Multiscale Modeling of Monoclonal Antibodies in High Concentration Formulations

ABSTRACT

Although monoclonal antibodies (mAbs) are some of the most profitable and promising pharmaceuticals for targeted therapies, physical instabilities at high concentrations including aggregation, high viscosity, and phase separation cause problems for their manufacture, delivery to patients, and long-term stability. In this work, we present a multiscale methodology which uses all-atom modeling and experimental second osmotic virial coefficients to develop coarse-grained models for Monte Carlo simulations of hundreds of mAbs with Angstrom-level resolution. In this multiscale modeling approach, the major assumption is that mAb domains are held fixed so that their atomistic interactions with implicit solvent can be precomputed and therefore increase simulation efficiency by a few orders of magnitude. Although domains within the mAbs are rigid, the coarse-grained model includes the flexibility of the hinge region, which is often neglected but here shown to play an important role at mAb concentrations up to 150 g/L. This approach is also amenable to modeling excipients, co-formulations, and surface interactions and is made available in the open-source code FEASST. Simulations were validated against experimental measurements and used to predict the physical stability of mAbs.
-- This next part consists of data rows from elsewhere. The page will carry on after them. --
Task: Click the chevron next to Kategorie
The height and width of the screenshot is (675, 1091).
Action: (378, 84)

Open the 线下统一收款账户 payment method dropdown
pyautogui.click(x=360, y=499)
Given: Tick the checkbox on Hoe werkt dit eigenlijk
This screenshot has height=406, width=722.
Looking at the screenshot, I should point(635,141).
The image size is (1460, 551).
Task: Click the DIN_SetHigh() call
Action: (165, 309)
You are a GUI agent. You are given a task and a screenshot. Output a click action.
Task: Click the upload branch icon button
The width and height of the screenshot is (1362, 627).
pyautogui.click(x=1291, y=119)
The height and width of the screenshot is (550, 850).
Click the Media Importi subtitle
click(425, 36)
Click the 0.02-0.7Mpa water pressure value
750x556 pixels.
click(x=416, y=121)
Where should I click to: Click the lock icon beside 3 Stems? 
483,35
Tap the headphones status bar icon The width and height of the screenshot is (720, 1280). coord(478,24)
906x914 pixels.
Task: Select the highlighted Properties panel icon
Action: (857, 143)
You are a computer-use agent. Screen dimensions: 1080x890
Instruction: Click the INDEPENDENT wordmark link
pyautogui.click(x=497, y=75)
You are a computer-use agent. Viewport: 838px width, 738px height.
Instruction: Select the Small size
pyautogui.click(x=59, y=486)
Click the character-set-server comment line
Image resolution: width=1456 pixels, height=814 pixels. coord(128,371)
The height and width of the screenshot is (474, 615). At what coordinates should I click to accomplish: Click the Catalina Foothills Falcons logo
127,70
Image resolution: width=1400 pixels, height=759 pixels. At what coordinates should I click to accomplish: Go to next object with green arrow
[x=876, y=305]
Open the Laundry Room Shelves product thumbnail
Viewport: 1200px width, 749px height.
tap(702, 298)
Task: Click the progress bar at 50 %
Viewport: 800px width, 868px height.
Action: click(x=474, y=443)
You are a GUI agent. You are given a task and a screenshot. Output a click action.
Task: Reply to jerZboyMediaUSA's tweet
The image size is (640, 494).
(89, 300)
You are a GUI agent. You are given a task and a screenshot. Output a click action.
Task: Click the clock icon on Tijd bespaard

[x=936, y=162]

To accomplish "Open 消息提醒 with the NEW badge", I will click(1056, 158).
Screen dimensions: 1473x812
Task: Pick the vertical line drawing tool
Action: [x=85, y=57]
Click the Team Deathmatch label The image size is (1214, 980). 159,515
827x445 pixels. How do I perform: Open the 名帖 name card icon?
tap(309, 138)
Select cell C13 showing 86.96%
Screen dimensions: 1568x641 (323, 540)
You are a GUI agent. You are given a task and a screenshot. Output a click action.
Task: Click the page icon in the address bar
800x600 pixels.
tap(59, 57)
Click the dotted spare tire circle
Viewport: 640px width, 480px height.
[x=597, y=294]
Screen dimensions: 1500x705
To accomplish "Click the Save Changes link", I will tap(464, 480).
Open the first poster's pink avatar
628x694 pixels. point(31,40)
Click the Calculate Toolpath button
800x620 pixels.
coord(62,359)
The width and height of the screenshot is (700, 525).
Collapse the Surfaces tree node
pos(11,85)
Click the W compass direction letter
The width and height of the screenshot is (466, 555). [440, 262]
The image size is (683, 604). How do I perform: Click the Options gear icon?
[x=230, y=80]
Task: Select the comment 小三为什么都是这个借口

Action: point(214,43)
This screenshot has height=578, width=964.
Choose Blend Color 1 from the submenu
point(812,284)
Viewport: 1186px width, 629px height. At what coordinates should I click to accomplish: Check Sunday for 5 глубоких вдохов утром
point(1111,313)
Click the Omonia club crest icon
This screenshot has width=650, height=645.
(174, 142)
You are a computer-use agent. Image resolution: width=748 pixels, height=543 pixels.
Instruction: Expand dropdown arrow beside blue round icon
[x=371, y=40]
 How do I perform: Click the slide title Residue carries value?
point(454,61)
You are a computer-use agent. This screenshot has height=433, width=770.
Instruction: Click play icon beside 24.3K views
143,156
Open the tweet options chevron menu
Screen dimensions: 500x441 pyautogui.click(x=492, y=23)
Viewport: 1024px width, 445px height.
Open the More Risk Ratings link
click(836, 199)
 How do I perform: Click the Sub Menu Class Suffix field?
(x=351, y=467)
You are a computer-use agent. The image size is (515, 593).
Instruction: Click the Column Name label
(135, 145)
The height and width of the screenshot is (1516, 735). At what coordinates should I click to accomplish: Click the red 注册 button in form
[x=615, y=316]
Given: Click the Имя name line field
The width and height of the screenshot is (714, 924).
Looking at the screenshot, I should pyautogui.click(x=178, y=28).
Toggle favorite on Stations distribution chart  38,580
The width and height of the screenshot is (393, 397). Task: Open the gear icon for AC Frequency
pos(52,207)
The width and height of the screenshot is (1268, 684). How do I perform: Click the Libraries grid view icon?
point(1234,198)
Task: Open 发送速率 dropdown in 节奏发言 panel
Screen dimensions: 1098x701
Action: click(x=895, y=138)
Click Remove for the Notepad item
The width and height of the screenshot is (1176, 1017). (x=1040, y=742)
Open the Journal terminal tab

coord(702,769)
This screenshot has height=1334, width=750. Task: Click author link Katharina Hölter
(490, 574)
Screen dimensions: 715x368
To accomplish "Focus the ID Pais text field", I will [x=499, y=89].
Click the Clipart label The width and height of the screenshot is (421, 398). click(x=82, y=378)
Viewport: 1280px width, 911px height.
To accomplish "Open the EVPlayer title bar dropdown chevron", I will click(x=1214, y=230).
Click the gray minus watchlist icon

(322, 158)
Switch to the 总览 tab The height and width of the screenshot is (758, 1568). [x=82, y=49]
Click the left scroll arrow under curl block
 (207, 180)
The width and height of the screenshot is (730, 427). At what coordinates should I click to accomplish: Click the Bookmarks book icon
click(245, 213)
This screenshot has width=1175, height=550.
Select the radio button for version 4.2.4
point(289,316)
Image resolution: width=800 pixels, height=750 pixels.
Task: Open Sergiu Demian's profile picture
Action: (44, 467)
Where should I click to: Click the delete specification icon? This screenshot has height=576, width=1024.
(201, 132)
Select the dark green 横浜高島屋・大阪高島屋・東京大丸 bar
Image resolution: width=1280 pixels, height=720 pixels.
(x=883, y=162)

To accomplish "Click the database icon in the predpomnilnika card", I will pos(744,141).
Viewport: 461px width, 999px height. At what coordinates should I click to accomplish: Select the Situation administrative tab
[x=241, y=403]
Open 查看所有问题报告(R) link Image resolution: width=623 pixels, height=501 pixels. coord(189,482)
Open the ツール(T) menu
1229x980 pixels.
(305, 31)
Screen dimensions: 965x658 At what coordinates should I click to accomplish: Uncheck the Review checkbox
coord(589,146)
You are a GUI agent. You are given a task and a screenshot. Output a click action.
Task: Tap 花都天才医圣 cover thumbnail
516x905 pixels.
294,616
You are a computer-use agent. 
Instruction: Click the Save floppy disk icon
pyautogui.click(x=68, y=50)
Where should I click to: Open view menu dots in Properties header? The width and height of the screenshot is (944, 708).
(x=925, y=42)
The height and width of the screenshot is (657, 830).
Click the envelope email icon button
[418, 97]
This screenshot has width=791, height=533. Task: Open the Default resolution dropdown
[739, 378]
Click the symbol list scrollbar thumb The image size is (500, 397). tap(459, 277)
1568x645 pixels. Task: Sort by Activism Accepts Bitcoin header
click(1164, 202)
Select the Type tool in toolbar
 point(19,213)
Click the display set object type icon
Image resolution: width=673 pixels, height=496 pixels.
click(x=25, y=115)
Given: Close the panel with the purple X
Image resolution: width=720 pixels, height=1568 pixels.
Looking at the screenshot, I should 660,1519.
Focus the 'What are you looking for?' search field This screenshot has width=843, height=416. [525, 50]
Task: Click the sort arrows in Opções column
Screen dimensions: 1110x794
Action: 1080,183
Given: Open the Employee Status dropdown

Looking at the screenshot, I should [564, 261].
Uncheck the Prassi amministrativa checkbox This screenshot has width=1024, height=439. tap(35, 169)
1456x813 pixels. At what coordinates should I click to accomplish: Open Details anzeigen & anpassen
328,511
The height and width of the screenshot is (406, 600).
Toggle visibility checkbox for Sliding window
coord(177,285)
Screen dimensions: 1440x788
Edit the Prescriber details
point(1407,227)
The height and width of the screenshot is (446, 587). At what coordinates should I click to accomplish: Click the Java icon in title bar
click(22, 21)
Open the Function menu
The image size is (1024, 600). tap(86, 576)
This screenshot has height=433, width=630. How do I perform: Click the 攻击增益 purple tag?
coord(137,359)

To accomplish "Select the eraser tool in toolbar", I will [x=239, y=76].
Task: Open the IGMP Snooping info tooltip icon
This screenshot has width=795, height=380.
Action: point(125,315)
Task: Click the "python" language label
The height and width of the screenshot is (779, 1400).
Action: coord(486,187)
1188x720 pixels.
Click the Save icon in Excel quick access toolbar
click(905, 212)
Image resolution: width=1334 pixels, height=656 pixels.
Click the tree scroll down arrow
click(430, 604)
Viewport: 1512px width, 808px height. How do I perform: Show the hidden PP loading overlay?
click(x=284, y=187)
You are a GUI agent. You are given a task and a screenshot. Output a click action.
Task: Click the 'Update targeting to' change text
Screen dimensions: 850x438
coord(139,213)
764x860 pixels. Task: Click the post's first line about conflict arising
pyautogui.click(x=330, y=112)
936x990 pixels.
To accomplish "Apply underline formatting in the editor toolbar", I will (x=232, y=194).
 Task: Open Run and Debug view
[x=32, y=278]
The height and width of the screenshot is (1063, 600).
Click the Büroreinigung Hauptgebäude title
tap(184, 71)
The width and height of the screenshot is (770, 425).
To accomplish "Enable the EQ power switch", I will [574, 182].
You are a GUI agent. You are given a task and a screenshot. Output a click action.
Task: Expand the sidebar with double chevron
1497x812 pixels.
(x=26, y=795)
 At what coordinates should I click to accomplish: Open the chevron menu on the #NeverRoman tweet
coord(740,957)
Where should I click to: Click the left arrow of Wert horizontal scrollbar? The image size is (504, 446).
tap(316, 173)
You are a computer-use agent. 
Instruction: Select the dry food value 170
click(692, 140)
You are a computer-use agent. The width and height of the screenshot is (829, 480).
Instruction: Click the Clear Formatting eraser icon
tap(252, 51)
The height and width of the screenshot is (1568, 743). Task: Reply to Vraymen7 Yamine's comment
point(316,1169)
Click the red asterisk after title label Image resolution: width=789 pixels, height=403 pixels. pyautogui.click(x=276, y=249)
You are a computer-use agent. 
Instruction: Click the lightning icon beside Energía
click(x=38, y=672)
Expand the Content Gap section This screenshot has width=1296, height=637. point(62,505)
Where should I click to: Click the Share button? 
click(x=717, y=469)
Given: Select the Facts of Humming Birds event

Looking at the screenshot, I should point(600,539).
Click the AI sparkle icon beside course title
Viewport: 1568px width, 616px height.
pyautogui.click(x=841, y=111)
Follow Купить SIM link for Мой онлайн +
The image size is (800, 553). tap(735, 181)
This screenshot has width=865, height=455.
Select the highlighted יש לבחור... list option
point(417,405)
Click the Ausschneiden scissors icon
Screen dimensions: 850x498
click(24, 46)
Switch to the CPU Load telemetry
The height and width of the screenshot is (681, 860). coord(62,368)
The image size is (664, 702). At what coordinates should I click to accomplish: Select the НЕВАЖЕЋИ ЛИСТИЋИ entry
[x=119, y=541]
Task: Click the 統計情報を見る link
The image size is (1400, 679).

These results highlight the potential for this multiscale approach to pre-screen pharmaceutical candidate mAbs in early-stage development to avoid high-concentration physical instabilities that can plague later-stage development.

BIOGRAPHY

Harold W. Hatch. After earning a B.S. in Chemical Engineering from Tulane University while working with Henry Ashbaugh, and a Ph.D. from Princeton University Department of Chemical and Biological Engineering under the mentorship of Pablo Debenedetti and Frank Stillinger, Harold received a 2013 NRC postdoctoral fellowship at the National Institute of Standards and Technology (NIST) advised by Vincent Shen. Harold has a permanent position at NIST with an interest in applying specialized molecular simulation techniques to study phase equilibrium, adsorption, self-assembly, and aggregation in biological materials, colloids, polymers, ionic liquids, and other fluids using the FEASST open-source Monte Carlo software.